• Cb Apg23, 2008

Caschi Bianchi Cile

Carmen e le sue meraviglie

Chi vive nella povertà estrema riserva ai suoi ospiti occidentali sorprese e meraviglie, che fanno bene all’anima. L’incontro di Cristina.

Scritto da Cristina Zimara

Tutti i martedì sera dopo il lavoro al centro comunitario Acuerela svolto con i bambini di strada, abitualmente mi reco con altri ragazzi a condividere con persone in difficoltà cibo, affetto, e meraviglia.

Sembra ridicolo pensare a cosa ci può essere di meraviglioso in un contesto povero di tutto, perchè la casa di Carmen non ha luce, non ha acqua corrente, non ha mura, ma reti, lamiere e una struttura di legno scadente, non profuma, e non si può pulire, oltre ad essere piena di fessure di ogni grandezza dalle quali può filtrare qualsiasi tipo di intemperia. La spazzatura si trova in mezzo alla stanza, ma non importa, tanto si può anche buttare la cenere della sigaretta a terra!

Mentre che mi trovo in soggiorno, in compagnia di tutta la famiglia tra le note di una chitarra scordata suonata da un vecchietto cileno che ci intrattiene con le sue canzoni, domando a Carmen con curiosità cosa c’è dietro la casa e la risposta mi spiazza: “Tutta meraviglia”.

In quel momento ho pensato:”Come vedere una meraviglia in un posto così, che è tutto tranne che meraviglioso, dove a chiunque sarebbe difficile anche solo provare a sognare?”
Un attimo dopo ci troviamo in un campo enorme colmo di girasoli io, Carmen e la nostra felicità. La abbraccio forte e lei mi racconta che ha male alla gamba perchè tutto il giorno raccoglie la verdura del campo: una distesa infinita di piante di fagioli, cipolla, pomodori e zucchine alla quale lei lavora sola, per “campare”.
Ho perso le parole, ma ho imparato una nuova parola in spagnolo: girasole, così sono riuscita a sussurrarle all’orecchio che la meraviglia è il mio fiore preferito e che mai in vita mia avevo ammirato paesaggio migliore. Tutta euforica, con la sua voce roca, il suo muoversi come una bambina vivace, nonostante abbia il viso consumato da una vita così crudele, e con la sua gambetta malaticcia, mi ha gridato che sarebbe andata a prendere un coltello e tornata.
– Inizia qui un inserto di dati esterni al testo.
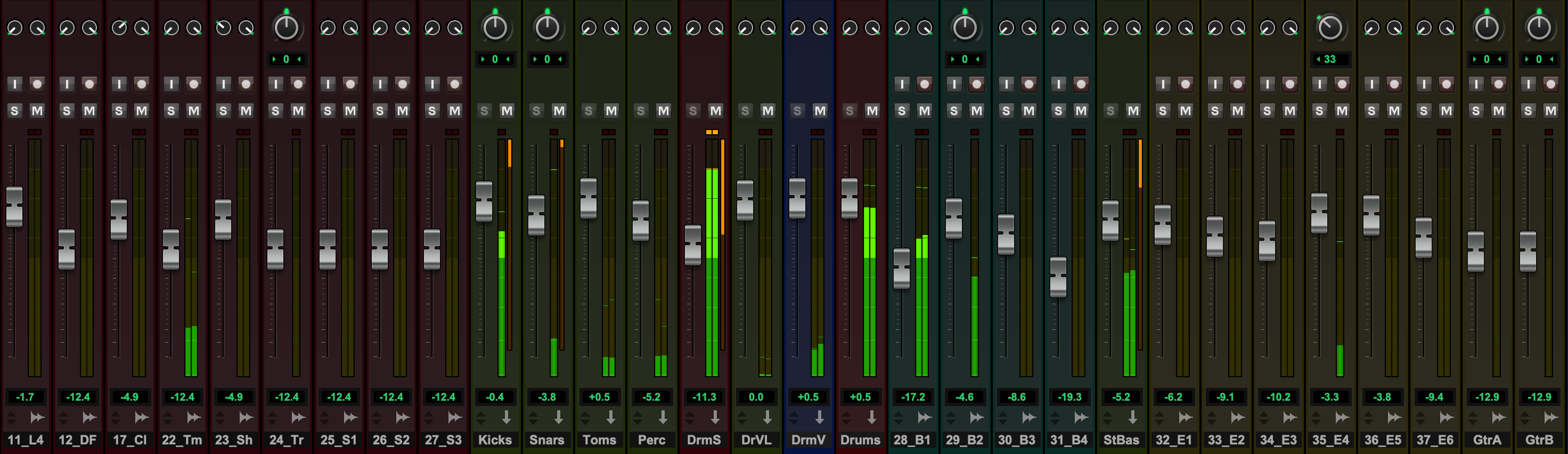Click the down arrow icon under Drums fader
This screenshot has height=454, width=1568.
872,417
Mirando il tramonto non ho occhi per guardarmi dentro, perchè desidero gli occhi di quella persona che in quel momento mi ha arricchita, di una ricchezza che non si può raccontare ma si può solo vivere, e affrettandosi mi ha raggiunta guidandomi a passo rapido in mezzo all’immenso campo nell’unico punto dove c’era un girasole fiorito, e con l’amore più limpido che io abbia mai ricevuto, Carmen lo ha tagliato e me lo ha regalato.

Nel buio estivo della città di Santiago, mi soffermo a guardare fuori dalla finestra di questa casa fatta di una rete arrugginita e, accompagnata dalla luce soffusa di una candela che dovrebbe illuminare il soggiorno, assaporo un’atmosfera scaldata solo dai volti delle persone presenti perchè il freddo inizia già a farsi pungente; cercando di non pensare a come sarà l’inverno in questo posto, torno a casa con l’intenzione di depositarvi ora, tutto il mio calore umano, perchè anche gli altri possano farne tesoro tutte le volte che ne avranno necessità.